● **TASK BRIEF**:
A faithful copy of the listing below is needed, one that contains no pictures.
*** Opening EXTRACTED RECORDS ***
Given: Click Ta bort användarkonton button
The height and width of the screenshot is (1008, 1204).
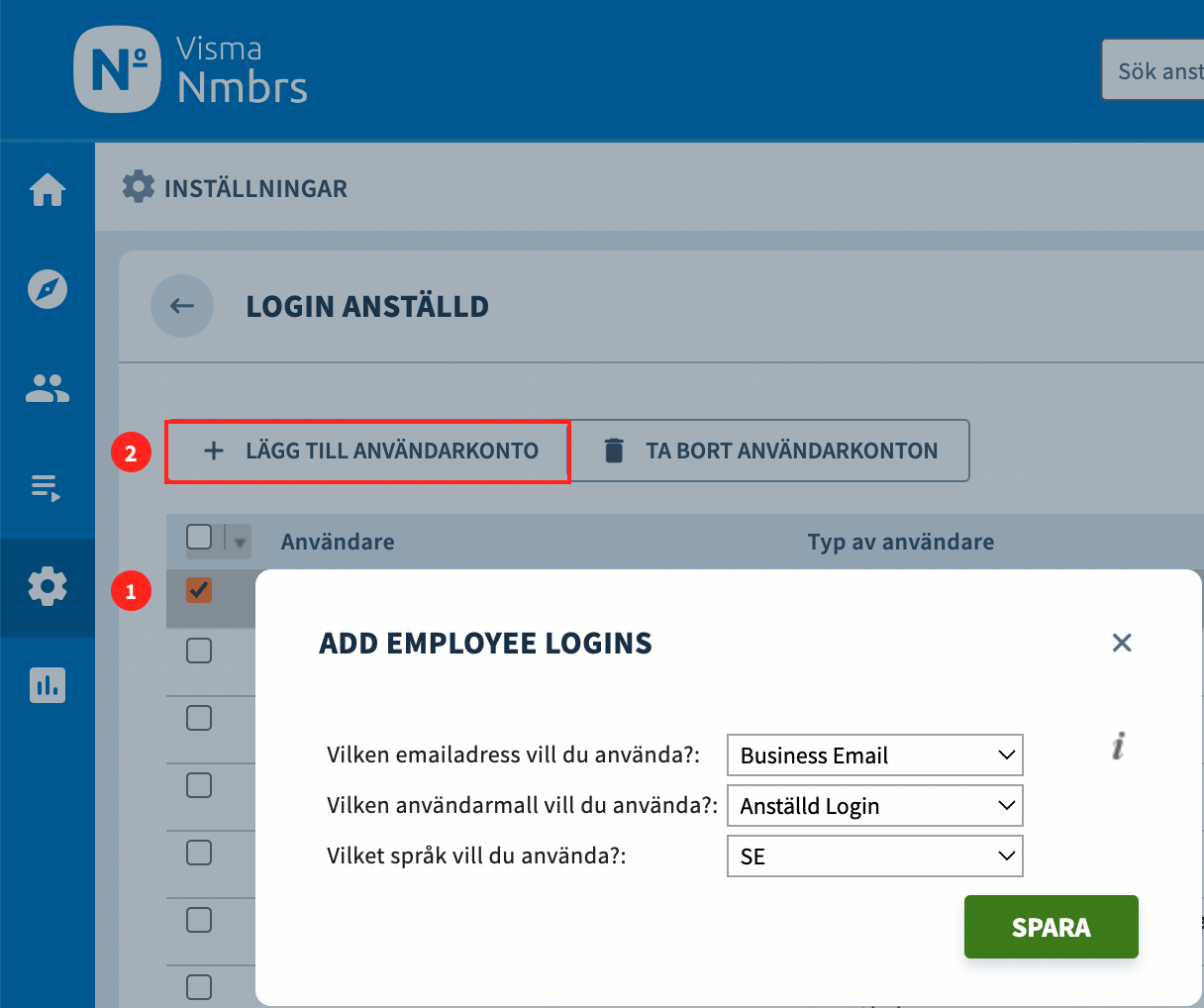Looking at the screenshot, I should (x=770, y=451).
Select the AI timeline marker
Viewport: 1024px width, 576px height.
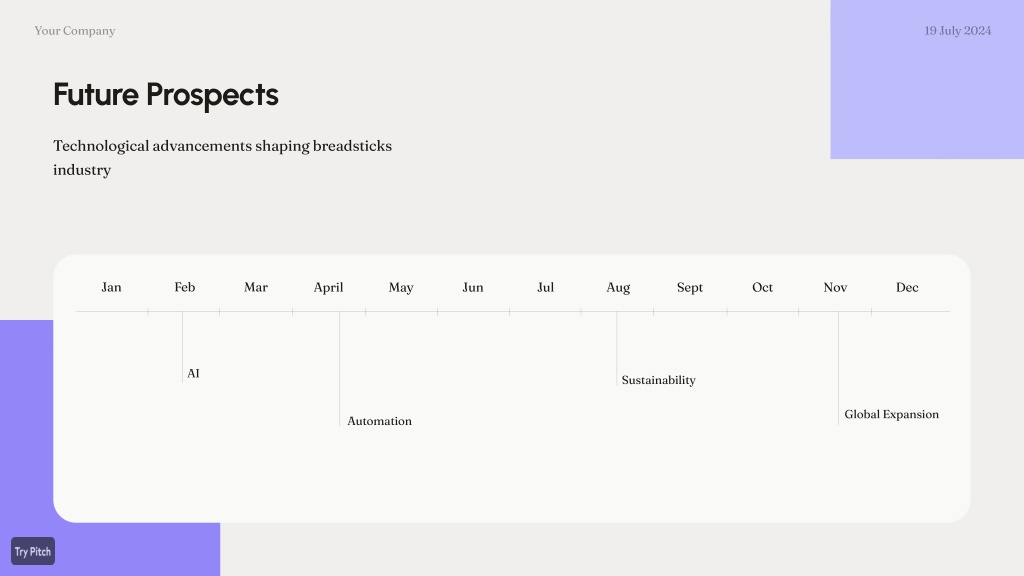pos(193,374)
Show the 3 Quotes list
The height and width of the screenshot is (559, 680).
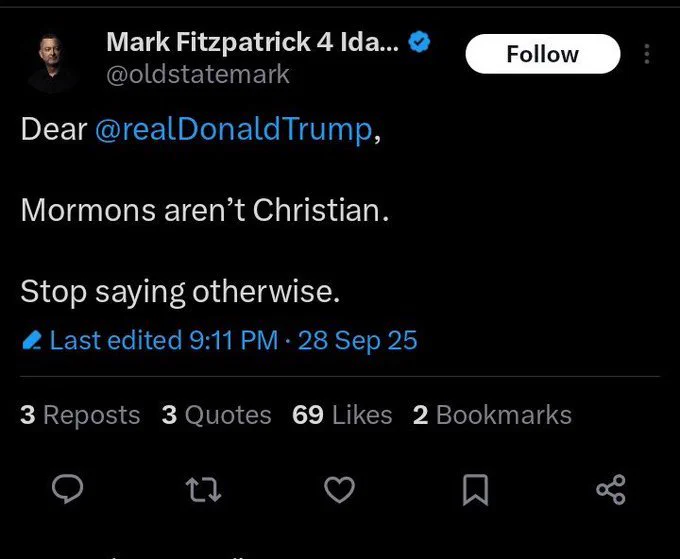pyautogui.click(x=216, y=415)
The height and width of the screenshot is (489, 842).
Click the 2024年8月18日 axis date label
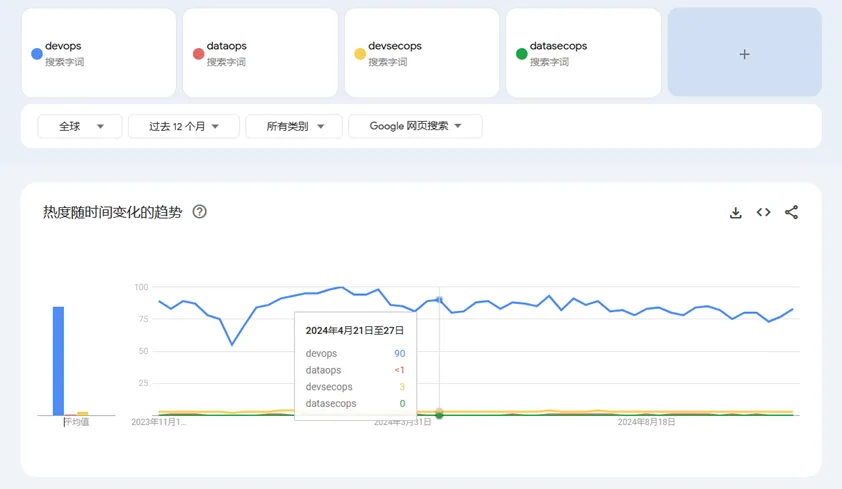click(x=646, y=422)
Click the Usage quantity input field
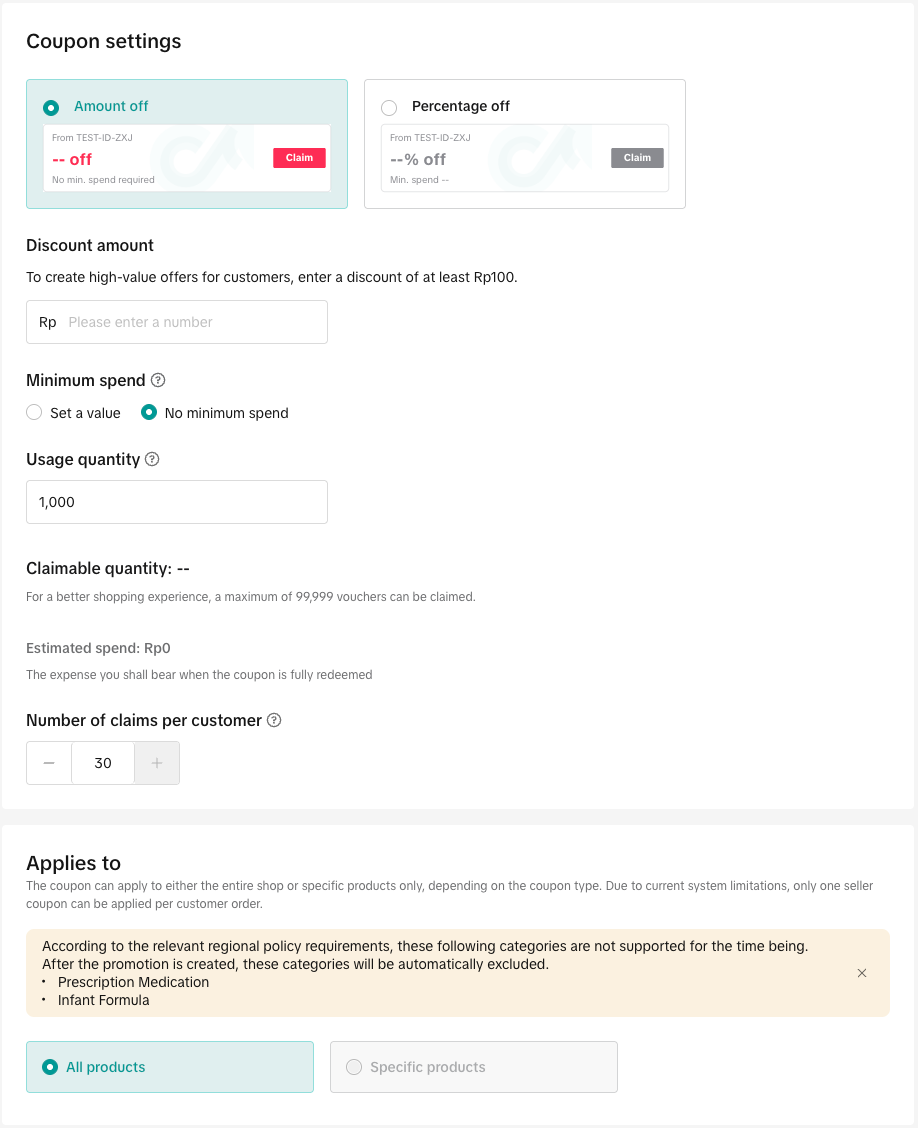This screenshot has height=1128, width=918. (x=177, y=502)
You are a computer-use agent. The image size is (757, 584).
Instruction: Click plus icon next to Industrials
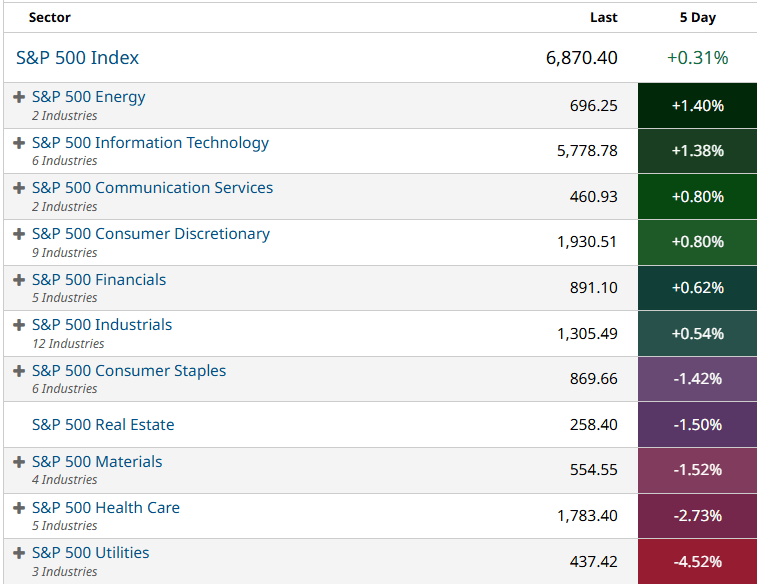click(19, 325)
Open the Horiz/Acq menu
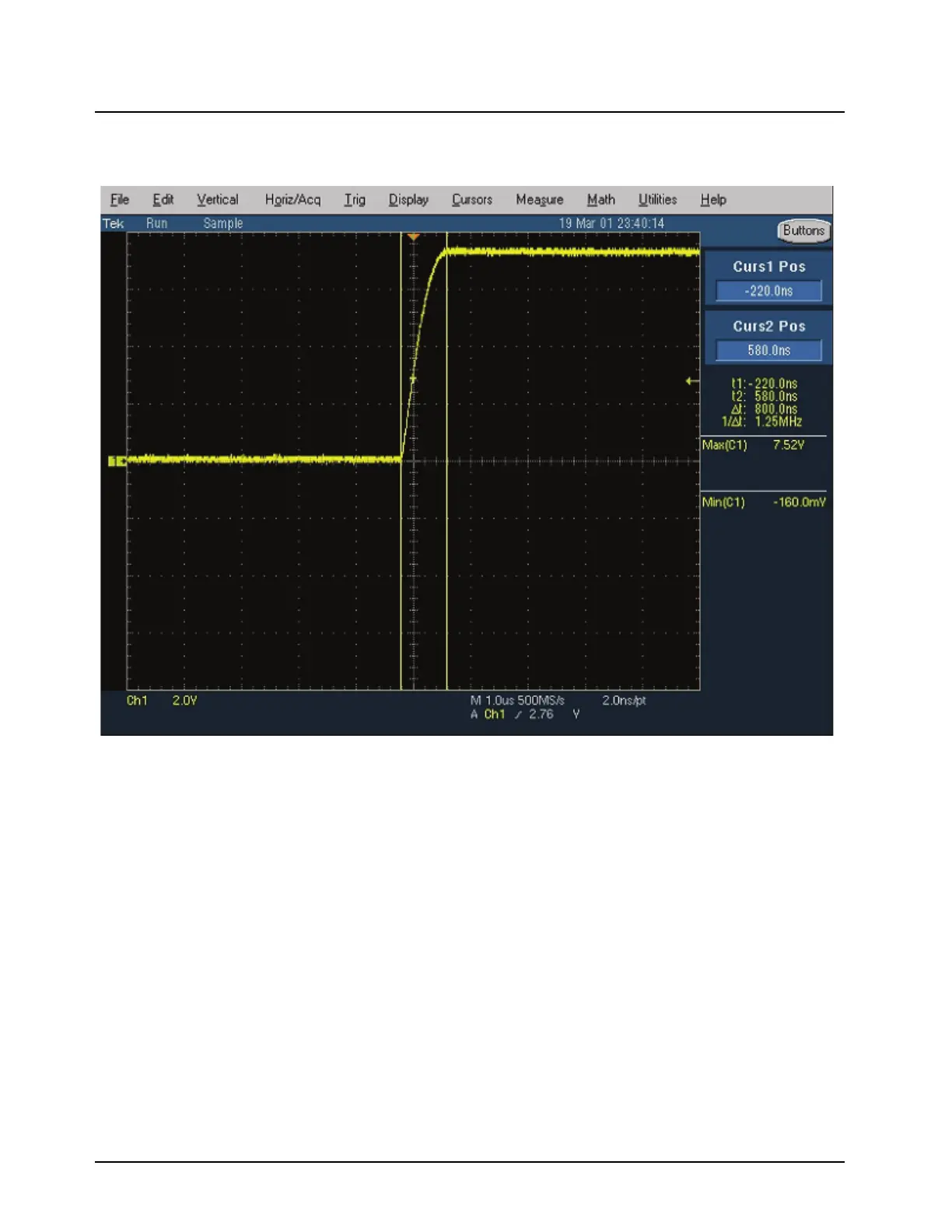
*** Closing EXTRACTED RECORDS ***
● **RESPONSE TO THE EXERCISE**:
Given: Click Ta bort användarkonton button
The height and width of the screenshot is (1008, 1204).
Looking at the screenshot, I should (x=770, y=451).
Select the AI timeline marker
Viewport: 1024px width, 576px height.
pos(193,374)
Show the 3 Quotes list
The height and width of the screenshot is (559, 680).
pyautogui.click(x=216, y=415)
The height and width of the screenshot is (489, 842).
Click the 2024年8月18日 axis date label
click(x=646, y=422)
Click the Usage quantity input field
This screenshot has height=1128, width=918. (x=177, y=502)
You are a computer-use agent. The image size is (757, 584).
Instruction: Click plus icon next to Industrials
click(19, 325)
Open the Horiz/Acq menu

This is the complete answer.